Он бежит, шлепая сандалиями по пыли, под горку, к песчаному пляжу и мутной, бурой, взбаламученной, прогревшейся воде, в которой можно плескаться до самой ночи, но до ночи у него никогда не получается, потому что его гонит домой здоровый аппетит растущего мальчишечьего организма. «Ба-абу-у-ушка-а-а!» «Ну, чего орешь как оглашенный? Обедать садись, а потом опять кролям нарвешь!» Он тянет с ложки горячий, обжигающий борщ и ненавидит. Кроли, чертовы кроли, когда же вы наконец нажретесь?! Спорыша, одуванчиков, молочая, падалицы из сада, картофельных очистков, морковной ботвы, тайком наломанных в парке молодых веток с листвой, ворованной из вагонов пшеницы? Отвратительно воняющего ворованного же комбикорма, которым отец подкармливает беременных крольчих, а те иногда сходят с ума и пожирают еще и собственных крольчат! И тогда отец ругается и грозится выдрать его: крольчихи не любят, когда их новорожденных детей, красных и отвратительных, берут в руки посторонние. Да он их никогда даже пальцем не касается! Его тошнит от одного их вида…

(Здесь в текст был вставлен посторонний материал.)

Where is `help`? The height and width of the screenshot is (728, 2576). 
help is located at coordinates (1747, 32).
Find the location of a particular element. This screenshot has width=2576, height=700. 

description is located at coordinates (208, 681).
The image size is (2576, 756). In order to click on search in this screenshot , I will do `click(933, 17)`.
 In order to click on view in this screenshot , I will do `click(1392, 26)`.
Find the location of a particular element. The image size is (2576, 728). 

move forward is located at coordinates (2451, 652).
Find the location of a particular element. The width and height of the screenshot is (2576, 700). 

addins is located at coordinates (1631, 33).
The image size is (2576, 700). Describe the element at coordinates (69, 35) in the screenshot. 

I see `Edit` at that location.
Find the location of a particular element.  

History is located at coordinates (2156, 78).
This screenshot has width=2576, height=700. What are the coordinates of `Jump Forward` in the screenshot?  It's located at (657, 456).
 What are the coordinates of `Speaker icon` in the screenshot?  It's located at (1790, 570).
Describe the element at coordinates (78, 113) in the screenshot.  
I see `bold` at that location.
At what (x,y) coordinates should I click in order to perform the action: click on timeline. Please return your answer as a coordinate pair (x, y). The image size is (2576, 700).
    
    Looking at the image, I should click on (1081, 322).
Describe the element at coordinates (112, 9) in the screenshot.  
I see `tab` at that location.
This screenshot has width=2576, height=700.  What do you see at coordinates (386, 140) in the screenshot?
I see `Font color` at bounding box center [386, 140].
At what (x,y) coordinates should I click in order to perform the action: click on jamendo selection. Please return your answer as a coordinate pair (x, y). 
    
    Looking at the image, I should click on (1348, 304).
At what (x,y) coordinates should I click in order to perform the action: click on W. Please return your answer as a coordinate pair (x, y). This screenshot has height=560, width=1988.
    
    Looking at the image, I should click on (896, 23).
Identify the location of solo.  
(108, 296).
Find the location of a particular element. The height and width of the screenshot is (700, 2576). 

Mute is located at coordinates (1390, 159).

Его тошнит от козьего молока, перекрахмаленного картонного тюля, столетников в дырявых кастрюлях, оклеенных фольгой; тины, выпускающей на поверхность вонючие пузыри; селедочного «Труда», сгорающего в печке; от сортира, нестерпимо смрадного в летние дни; от треснутой вазы и от пластмассовых тусклых цветов; от плюшевой скатерти, которую нельзя стирать, а только выколачивать палкой во дворе, чтобы она не села и не полиняла, и поэтому она пахнет всем на свете: холодцом, заливной рыбой, винегретом, тайком вытертыми под столом о бахрому руками, уголовно наказуемой самогонкой и сидром из собственных яблок, старой желтой бумагой хранящихся под скатертью же квитанций и бабкиных советов из женского календаря. Она пахнет и самой бабой Полей, которая умерла и которую положили в зале на стол, сняв с него выцветшие гвоздики и треснутую вазу.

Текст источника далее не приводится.